Или: «Мы имеем дело с русским человеком, который за последние 200 лет почти 150 лет воевал. И никогда не жил хорошо. Человеческая жизнь для него ничего не стоит, и понятие о великости не в том, что человек должен жить хорошо, а в том, что государство должно быть большое и нашпигованное ракетами».
Если упрощенно, то именно за это Светлане Алексиевич дали Нобелевскую премию по литературе.

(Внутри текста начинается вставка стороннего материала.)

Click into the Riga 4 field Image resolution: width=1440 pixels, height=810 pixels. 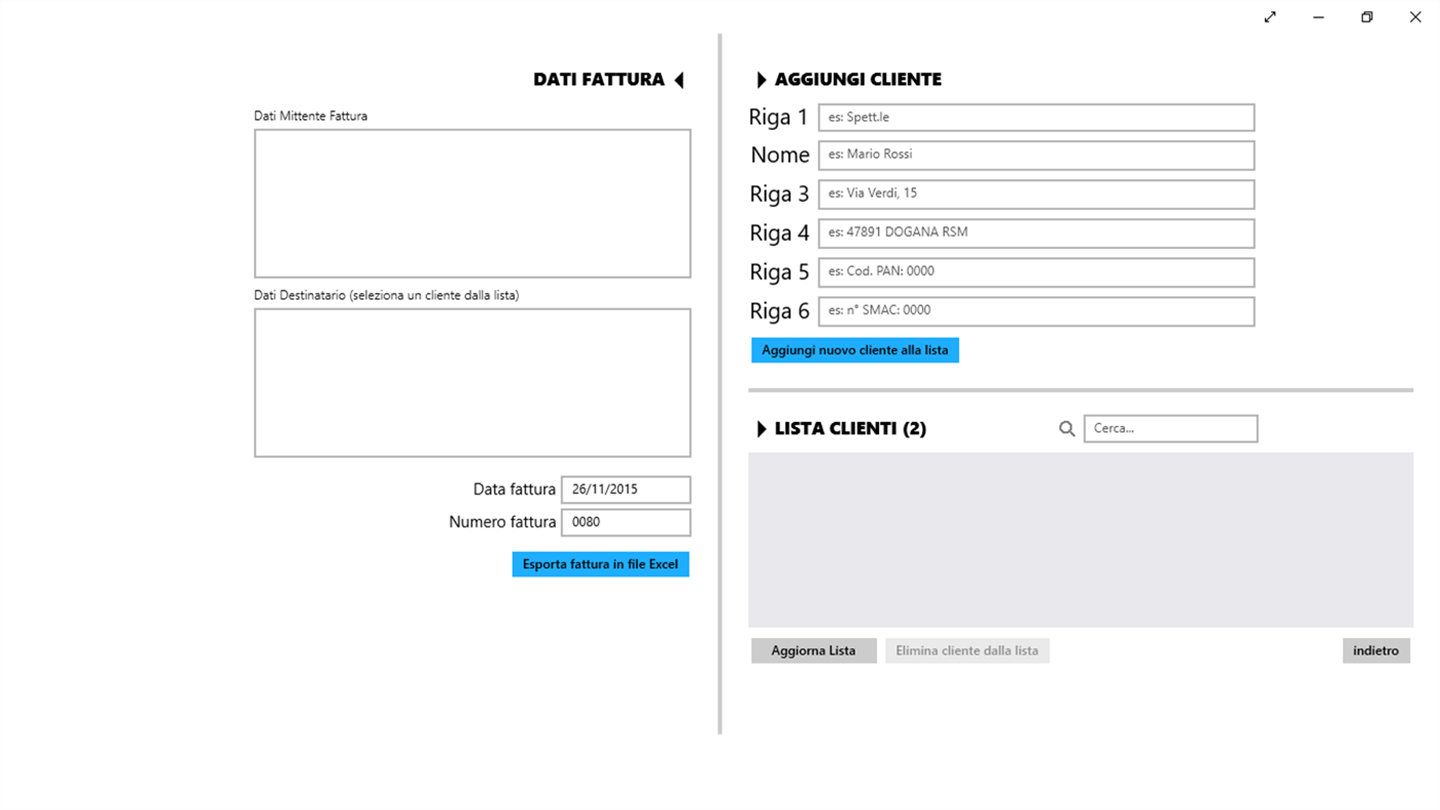1036,233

Эта премия почти всегда имеет политический контекст. А когда речь о писателе русского мира, то таковой выходит на первый план. Так было со всеми нашими, кто получал Нобелевскую: присуждение ее всегда оказывалось в общественно-политическом смысле именно что своевременным. Так было с Буниным (1933), когда уже стало ясно, что «Окаянные дни» (книга была издана в 1925-м, хотя впервые на Нобелевскую Бунина выдвинули еще в 1922-м) станут для страны «окаянным веком». Так было с Пастернаком (1958). Словно чтобы показать всю ограниченность «хрущевской оттепели». И даже лауреат Шолохов (1965) с его довоенным «Тихим Доном» оказался своевременен — «оттепель» закончилась, а сам советский строй казался в то короткое историческое мгновение вполне здоровым и энергичным, как Григорий Мелехов накануне своих драматических метаний.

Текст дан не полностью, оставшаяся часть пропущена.